InfoCubes should be compressed regularly. Uncompressed cubes increase data volume and have a negative effect on the query and aggregate build performance. If too many uncompressed requests are allowed to build up in an Info Cube, this can eventually cause unpredictable and severe performance problems. Basically the F-fact table is optimized for writing (upload) and the E-fact table is optimized for reading (queries).

A well run and high performing BW system is not possible unless there is regular compression of

InfoCubes and aggregates. A regular compression strategy should be defined with the business data owners. In line with the requirements of the business process, data in the F fact table should be compressed regularly. For more information refer to the documentation in the SAP Help Portal:

http://help.sap.com àSAP NetWeaverà Business Information Warehouse à Administrator

Workbench à Managing Data Targets à Managing InfoCubes à InfoCube Compression

Technical description

During the upload of data, a full request will always be inserted into the F-fact table. Each request gets its own request ID and partition (DB dependent), which is contained in the ‘package’ dimension. This feature enables you, for example, to delete a request from the F-fact table after the upload. However, this may result in several entries in the fact table with the same values for all characteristics except the unnecessarily and consequently decrease the performance of your queries.
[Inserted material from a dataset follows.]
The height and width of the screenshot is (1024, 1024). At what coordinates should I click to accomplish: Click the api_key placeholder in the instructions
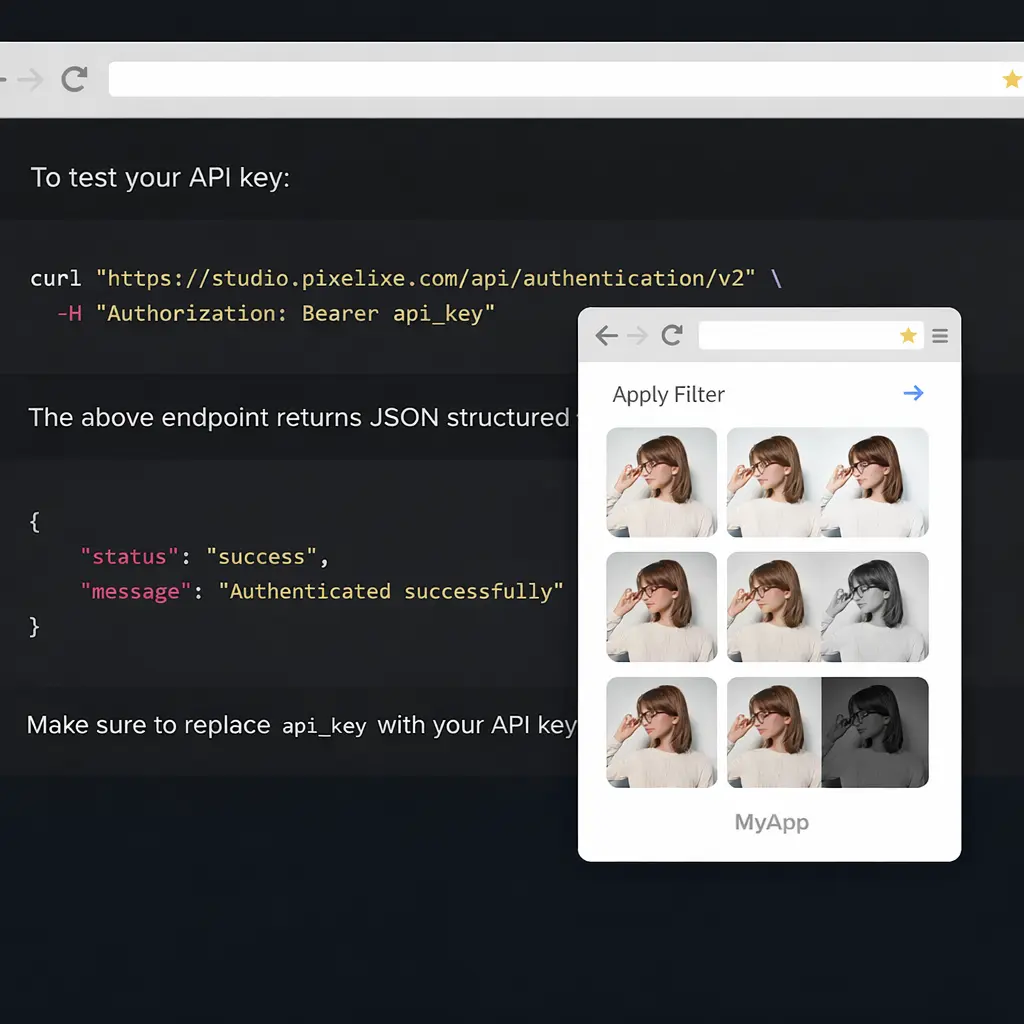click(324, 726)
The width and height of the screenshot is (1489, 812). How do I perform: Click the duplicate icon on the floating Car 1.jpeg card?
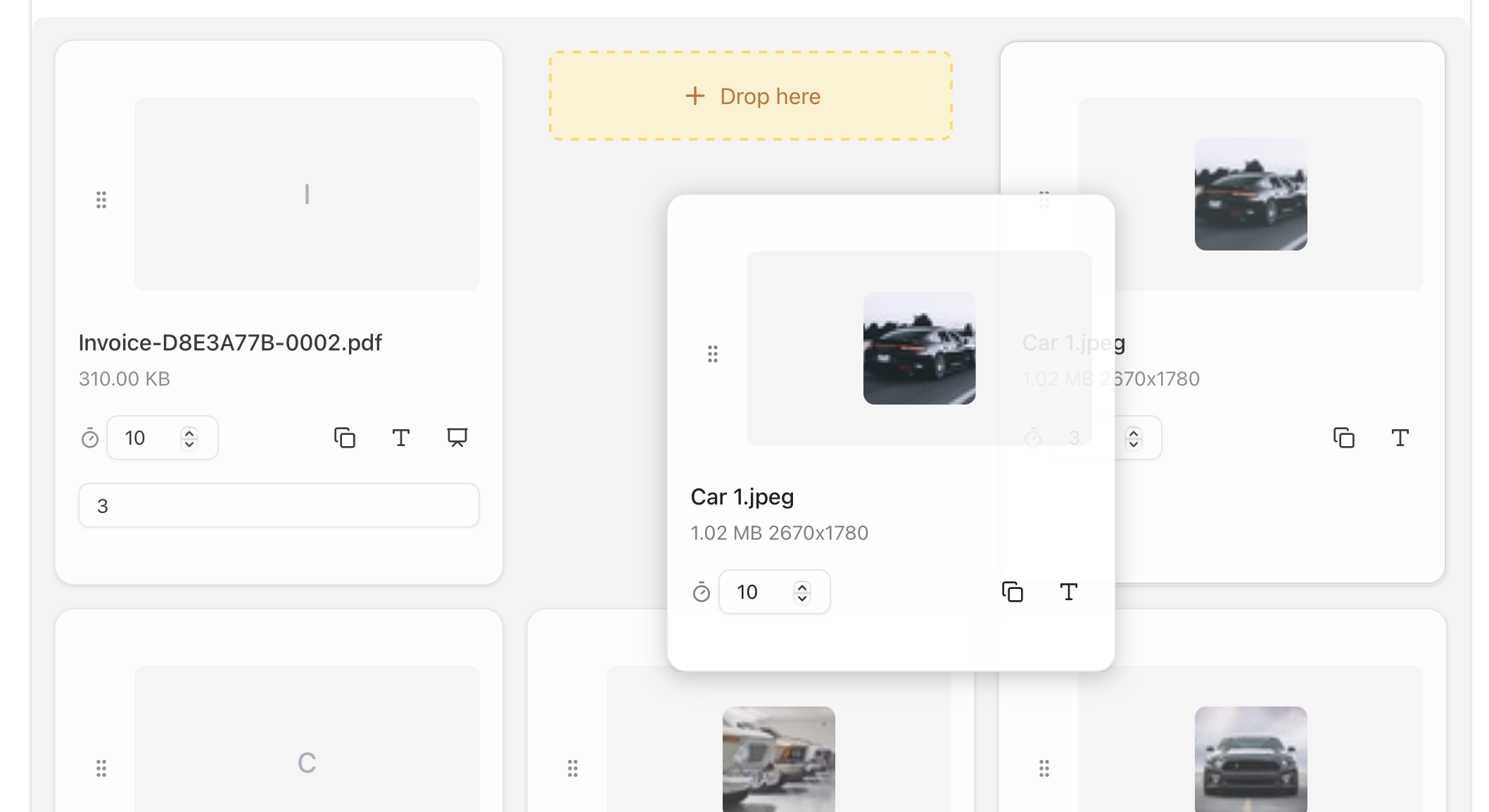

During compression, these records are summarized to one entry with the request ID ‘0’. Once the data has been compressed, some functions are no longer available for this data (for example, it is not possible to delete the data for a specific request ID).

Transactional InfoCubes in a BPS environment

You should compress your InfoCubes regularly, especially the transactional InfoCubes. In a BPS planning process, a request is closed when the open request contains 50.000 records or when it is switched manually between loading and planning mode.

For transactional InfoCubes that are used for BPS there is another advantage through compression (on ORACLE databases): The F-fact table has a B-tree index and is partitioned according to request ID, whereas the E-fact table has a bitmap index and partitioning according to your settings (time characteristics). Read accesses to the E-fact table are faster than those to the F-fact table because Btree indices are favorable for data write processes but not for read processes.

The BPS delete function is used to remove data from the selected planning package. The records are not directly deleted from the InfoCube. Instead, the system creates additional records with offsetting values. The original and offsetting record are deleted when the InfoCube is compressed.